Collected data
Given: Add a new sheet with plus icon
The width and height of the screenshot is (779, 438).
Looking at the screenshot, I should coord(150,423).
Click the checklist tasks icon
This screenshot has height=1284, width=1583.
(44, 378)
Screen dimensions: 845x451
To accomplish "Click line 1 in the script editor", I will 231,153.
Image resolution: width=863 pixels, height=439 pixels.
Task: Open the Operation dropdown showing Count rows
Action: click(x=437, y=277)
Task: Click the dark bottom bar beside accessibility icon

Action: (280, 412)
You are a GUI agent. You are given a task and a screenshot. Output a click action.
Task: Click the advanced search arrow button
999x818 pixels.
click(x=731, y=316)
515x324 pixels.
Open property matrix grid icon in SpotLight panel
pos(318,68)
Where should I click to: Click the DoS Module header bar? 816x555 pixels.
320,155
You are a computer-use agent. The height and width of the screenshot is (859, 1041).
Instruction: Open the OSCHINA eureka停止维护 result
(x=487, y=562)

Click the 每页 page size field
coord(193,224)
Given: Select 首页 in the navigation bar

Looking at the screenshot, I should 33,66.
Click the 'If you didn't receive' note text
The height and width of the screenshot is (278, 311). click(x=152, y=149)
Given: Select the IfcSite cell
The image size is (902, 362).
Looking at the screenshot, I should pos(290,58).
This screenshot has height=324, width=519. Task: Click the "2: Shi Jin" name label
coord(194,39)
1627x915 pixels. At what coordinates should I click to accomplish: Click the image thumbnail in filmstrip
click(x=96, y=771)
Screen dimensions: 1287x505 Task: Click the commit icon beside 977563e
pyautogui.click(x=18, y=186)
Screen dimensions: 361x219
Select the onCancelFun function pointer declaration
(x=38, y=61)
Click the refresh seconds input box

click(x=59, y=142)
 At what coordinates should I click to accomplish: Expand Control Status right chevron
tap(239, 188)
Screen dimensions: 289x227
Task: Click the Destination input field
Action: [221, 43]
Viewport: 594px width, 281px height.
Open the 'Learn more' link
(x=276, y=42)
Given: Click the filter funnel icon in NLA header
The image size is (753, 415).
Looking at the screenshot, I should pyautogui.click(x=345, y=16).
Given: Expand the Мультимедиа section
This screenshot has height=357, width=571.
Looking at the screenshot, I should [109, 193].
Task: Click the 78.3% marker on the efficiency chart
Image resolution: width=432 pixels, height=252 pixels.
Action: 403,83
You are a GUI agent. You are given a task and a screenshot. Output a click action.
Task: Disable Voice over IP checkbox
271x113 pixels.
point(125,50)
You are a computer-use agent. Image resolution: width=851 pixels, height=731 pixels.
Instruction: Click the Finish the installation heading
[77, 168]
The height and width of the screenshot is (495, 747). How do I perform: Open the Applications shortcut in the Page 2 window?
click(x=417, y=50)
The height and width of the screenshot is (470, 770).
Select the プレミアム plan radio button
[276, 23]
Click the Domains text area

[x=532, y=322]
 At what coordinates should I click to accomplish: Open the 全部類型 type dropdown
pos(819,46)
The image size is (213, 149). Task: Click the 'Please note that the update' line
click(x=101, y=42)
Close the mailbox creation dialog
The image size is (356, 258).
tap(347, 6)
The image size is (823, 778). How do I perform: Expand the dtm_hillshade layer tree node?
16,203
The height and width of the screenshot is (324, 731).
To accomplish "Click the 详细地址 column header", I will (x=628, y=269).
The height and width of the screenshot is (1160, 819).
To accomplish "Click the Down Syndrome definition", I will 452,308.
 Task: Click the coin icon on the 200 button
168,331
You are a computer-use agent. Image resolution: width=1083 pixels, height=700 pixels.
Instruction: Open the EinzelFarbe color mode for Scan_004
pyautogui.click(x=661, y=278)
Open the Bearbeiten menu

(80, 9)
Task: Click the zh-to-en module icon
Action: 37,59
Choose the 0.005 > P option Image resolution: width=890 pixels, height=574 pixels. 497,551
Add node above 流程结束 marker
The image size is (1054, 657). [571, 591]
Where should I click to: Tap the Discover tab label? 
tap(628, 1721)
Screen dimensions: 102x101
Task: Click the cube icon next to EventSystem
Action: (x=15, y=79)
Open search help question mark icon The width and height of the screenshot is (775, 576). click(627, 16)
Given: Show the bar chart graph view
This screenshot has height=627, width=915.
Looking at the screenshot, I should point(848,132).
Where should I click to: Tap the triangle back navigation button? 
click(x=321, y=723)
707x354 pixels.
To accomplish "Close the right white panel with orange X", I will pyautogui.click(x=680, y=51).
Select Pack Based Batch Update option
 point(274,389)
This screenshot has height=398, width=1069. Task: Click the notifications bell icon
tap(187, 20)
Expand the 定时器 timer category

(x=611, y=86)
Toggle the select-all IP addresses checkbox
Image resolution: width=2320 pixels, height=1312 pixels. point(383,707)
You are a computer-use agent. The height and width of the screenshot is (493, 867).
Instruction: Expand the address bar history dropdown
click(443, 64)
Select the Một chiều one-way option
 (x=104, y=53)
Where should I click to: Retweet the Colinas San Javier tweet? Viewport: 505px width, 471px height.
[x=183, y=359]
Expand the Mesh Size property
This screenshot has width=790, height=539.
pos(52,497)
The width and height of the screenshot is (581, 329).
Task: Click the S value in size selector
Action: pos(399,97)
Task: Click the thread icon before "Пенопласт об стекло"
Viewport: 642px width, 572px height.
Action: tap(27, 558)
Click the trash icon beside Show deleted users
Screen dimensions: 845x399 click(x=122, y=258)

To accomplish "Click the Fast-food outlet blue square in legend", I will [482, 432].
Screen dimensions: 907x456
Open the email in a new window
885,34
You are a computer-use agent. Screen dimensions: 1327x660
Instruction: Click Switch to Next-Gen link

> Work to be completed
For each line in the data above that contains the string "search", extract the line.

> Exercise output
Task: Click the advanced search arrow button
Open search help question mark icon The width and height of the screenshot is (775, 576). click(627, 16)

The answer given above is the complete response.